- Your task
Write the material out again, line by line, exactly as it is.
==============================
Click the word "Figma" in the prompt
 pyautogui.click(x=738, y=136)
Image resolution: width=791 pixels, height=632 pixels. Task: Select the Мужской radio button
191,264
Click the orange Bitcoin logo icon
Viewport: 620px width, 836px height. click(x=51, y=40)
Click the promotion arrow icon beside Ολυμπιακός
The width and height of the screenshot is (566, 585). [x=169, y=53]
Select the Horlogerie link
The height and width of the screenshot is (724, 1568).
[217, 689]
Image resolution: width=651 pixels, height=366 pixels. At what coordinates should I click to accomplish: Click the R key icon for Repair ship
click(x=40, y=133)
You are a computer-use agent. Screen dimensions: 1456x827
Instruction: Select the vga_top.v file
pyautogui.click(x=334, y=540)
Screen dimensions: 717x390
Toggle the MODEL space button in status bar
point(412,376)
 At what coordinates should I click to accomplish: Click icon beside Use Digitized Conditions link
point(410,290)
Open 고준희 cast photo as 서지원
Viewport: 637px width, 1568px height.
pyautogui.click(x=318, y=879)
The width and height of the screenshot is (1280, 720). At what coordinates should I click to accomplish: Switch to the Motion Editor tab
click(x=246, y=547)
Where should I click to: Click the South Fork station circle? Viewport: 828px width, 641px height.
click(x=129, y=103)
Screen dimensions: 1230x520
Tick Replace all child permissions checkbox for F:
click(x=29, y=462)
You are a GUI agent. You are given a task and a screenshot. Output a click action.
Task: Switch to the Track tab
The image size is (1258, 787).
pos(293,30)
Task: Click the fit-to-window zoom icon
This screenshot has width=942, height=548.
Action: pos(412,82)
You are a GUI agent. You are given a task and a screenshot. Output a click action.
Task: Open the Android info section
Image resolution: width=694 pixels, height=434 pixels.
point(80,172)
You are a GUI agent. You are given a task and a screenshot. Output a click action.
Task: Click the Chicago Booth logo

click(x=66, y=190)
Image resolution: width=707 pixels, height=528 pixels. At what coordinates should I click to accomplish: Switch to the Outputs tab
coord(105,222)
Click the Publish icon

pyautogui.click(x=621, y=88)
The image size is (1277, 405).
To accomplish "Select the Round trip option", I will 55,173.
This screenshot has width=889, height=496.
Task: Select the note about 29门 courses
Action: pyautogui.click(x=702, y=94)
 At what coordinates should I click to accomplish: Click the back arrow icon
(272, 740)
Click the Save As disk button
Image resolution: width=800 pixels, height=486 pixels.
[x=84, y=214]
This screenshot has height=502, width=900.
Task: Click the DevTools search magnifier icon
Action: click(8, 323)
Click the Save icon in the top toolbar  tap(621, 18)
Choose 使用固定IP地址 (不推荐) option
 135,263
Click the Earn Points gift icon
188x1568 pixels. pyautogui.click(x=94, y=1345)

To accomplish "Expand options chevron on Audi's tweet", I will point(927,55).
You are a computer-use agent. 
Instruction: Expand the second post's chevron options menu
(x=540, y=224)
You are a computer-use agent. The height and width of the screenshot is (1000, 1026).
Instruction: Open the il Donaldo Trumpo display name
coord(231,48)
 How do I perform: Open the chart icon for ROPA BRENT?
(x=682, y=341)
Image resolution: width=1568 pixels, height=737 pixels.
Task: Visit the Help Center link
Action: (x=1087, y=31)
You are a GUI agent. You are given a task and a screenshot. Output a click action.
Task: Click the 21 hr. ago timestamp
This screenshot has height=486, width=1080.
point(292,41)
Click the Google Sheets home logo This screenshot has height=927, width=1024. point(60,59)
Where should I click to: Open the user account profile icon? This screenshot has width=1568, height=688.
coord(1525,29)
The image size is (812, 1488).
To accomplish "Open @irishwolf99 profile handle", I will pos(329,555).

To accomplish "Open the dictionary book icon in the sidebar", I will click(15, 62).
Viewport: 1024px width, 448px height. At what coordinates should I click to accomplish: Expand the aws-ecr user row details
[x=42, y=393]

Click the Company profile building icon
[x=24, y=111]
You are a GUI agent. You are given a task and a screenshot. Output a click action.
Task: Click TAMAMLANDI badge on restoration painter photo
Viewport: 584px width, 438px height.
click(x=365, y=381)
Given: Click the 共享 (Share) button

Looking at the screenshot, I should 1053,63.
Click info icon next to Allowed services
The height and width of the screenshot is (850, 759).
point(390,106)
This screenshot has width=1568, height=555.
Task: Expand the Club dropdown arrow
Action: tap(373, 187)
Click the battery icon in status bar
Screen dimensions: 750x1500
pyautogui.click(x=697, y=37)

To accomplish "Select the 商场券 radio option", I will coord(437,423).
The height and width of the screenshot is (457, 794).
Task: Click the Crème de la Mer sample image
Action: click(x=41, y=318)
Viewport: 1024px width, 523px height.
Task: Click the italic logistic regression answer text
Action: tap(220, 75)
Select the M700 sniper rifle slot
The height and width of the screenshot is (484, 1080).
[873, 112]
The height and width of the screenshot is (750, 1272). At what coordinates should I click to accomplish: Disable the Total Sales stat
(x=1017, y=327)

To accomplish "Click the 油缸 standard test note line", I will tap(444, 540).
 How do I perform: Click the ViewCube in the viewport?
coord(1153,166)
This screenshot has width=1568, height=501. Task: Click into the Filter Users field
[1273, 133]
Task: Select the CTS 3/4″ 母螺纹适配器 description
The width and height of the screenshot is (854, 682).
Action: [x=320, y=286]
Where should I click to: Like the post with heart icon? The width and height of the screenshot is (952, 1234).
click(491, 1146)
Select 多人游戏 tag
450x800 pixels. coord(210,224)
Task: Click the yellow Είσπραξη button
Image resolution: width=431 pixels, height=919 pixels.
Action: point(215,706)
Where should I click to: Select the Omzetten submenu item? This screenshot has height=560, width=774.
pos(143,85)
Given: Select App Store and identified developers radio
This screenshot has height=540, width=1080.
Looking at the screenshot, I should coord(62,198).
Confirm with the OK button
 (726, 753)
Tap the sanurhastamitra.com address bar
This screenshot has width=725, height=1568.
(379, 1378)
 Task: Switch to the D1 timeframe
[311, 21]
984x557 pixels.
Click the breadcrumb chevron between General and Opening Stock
==============================
- Task response
Click the word "Figma" in the prompt
 pyautogui.click(x=738, y=136)
Image resolution: width=791 pixels, height=632 pixels. Task: Select the Мужской radio button
191,264
Click the orange Bitcoin logo icon
Viewport: 620px width, 836px height. click(x=51, y=40)
Click the promotion arrow icon beside Ολυμπιακός
The width and height of the screenshot is (566, 585). [x=169, y=53]
Select the Horlogerie link
The height and width of the screenshot is (724, 1568).
[217, 689]
Image resolution: width=651 pixels, height=366 pixels. At what coordinates should I click to accomplish: Click the R key icon for Repair ship
click(x=40, y=133)
You are a computer-use agent. Screen dimensions: 1456x827
Instruction: Select the vga_top.v file
pyautogui.click(x=334, y=540)
Screen dimensions: 717x390
Toggle the MODEL space button in status bar
point(412,376)
 At what coordinates should I click to accomplish: Click icon beside Use Digitized Conditions link
point(410,290)
Open 고준희 cast photo as 서지원
Viewport: 637px width, 1568px height.
pyautogui.click(x=318, y=879)
The width and height of the screenshot is (1280, 720). At what coordinates should I click to accomplish: Switch to the Motion Editor tab
click(x=246, y=547)
Where should I click to: Click the South Fork station circle? Viewport: 828px width, 641px height.
click(x=129, y=103)
Screen dimensions: 1230x520
Tick Replace all child permissions checkbox for F:
click(x=29, y=462)
You are a GUI agent. You are given a task and a screenshot. Output a click action.
Task: Switch to the Track tab
The image size is (1258, 787).
pos(293,30)
Task: Click the fit-to-window zoom icon
This screenshot has width=942, height=548.
Action: pos(412,82)
You are a GUI agent. You are given a task and a screenshot. Output a click action.
Task: Open the Android info section
Image resolution: width=694 pixels, height=434 pixels.
point(80,172)
You are a GUI agent. You are given a task and a screenshot. Output a click action.
Task: Click the Chicago Booth logo

click(x=66, y=190)
Image resolution: width=707 pixels, height=528 pixels. At what coordinates should I click to accomplish: Switch to the Outputs tab
coord(105,222)
Click the Publish icon

pyautogui.click(x=621, y=88)
The image size is (1277, 405).
To accomplish "Select the Round trip option", I will 55,173.
This screenshot has width=889, height=496.
Task: Select the note about 29门 courses
Action: pyautogui.click(x=702, y=94)
 At what coordinates should I click to accomplish: Click the back arrow icon
(272, 740)
Click the Save As disk button
Image resolution: width=800 pixels, height=486 pixels.
[x=84, y=214]
This screenshot has height=502, width=900.
Task: Click the DevTools search magnifier icon
Action: click(8, 323)
Click the Save icon in the top toolbar  tap(621, 18)
Choose 使用固定IP地址 (不推荐) option
 135,263
Click the Earn Points gift icon
188x1568 pixels. pyautogui.click(x=94, y=1345)

To accomplish "Expand options chevron on Audi's tweet", I will point(927,55).
You are a computer-use agent. 
Instruction: Expand the second post's chevron options menu
(x=540, y=224)
You are a computer-use agent. The height and width of the screenshot is (1000, 1026).
Instruction: Open the il Donaldo Trumpo display name
coord(231,48)
 How do I perform: Open the chart icon for ROPA BRENT?
(x=682, y=341)
Image resolution: width=1568 pixels, height=737 pixels.
Task: Visit the Help Center link
Action: (x=1087, y=31)
You are a GUI agent. You are given a task and a screenshot. Output a click action.
Task: Click the 21 hr. ago timestamp
This screenshot has height=486, width=1080.
point(292,41)
Click the Google Sheets home logo This screenshot has height=927, width=1024. point(60,59)
Where should I click to: Open the user account profile icon? This screenshot has width=1568, height=688.
coord(1525,29)
The image size is (812, 1488).
To accomplish "Open @irishwolf99 profile handle", I will pos(329,555).

To accomplish "Open the dictionary book icon in the sidebar", I will click(15, 62).
Viewport: 1024px width, 448px height. At what coordinates should I click to accomplish: Expand the aws-ecr user row details
[x=42, y=393]

Click the Company profile building icon
[x=24, y=111]
You are a GUI agent. You are given a task and a screenshot. Output a click action.
Task: Click TAMAMLANDI badge on restoration painter photo
Viewport: 584px width, 438px height.
click(x=365, y=381)
Given: Click the 共享 (Share) button

Looking at the screenshot, I should 1053,63.
Click info icon next to Allowed services
The height and width of the screenshot is (850, 759).
point(390,106)
This screenshot has width=1568, height=555.
Task: Expand the Club dropdown arrow
Action: tap(373, 187)
Click the battery icon in status bar
Screen dimensions: 750x1500
pyautogui.click(x=697, y=37)

To accomplish "Select the 商场券 radio option", I will coord(437,423).
The height and width of the screenshot is (457, 794).
Task: Click the Crème de la Mer sample image
Action: click(x=41, y=318)
Viewport: 1024px width, 523px height.
Task: Click the italic logistic regression answer text
Action: tap(220, 75)
Select the M700 sniper rifle slot
The height and width of the screenshot is (484, 1080).
[873, 112]
The height and width of the screenshot is (750, 1272). At what coordinates should I click to accomplish: Disable the Total Sales stat
(x=1017, y=327)

To accomplish "Click the 油缸 standard test note line", I will tap(444, 540).
 How do I perform: Click the ViewCube in the viewport?
coord(1153,166)
This screenshot has width=1568, height=501. Task: Click into the Filter Users field
[1273, 133]
Task: Select the CTS 3/4″ 母螺纹适配器 description
The width and height of the screenshot is (854, 682).
Action: [x=320, y=286]
Where should I click to: Like the post with heart icon? The width and height of the screenshot is (952, 1234).
click(491, 1146)
Select 多人游戏 tag
450x800 pixels. coord(210,224)
Task: Click the yellow Είσπραξη button
Image resolution: width=431 pixels, height=919 pixels.
Action: point(215,706)
Where should I click to: Select the Omzetten submenu item? This screenshot has height=560, width=774.
pos(143,85)
Given: Select App Store and identified developers radio
This screenshot has height=540, width=1080.
Looking at the screenshot, I should coord(62,198).
Confirm with the OK button
 (726, 753)
Tap the sanurhastamitra.com address bar
This screenshot has width=725, height=1568.
(379, 1378)
 Task: Switch to the D1 timeframe
[311, 21]
984x557 pixels.
Click the breadcrumb chevron between General and Opening Stock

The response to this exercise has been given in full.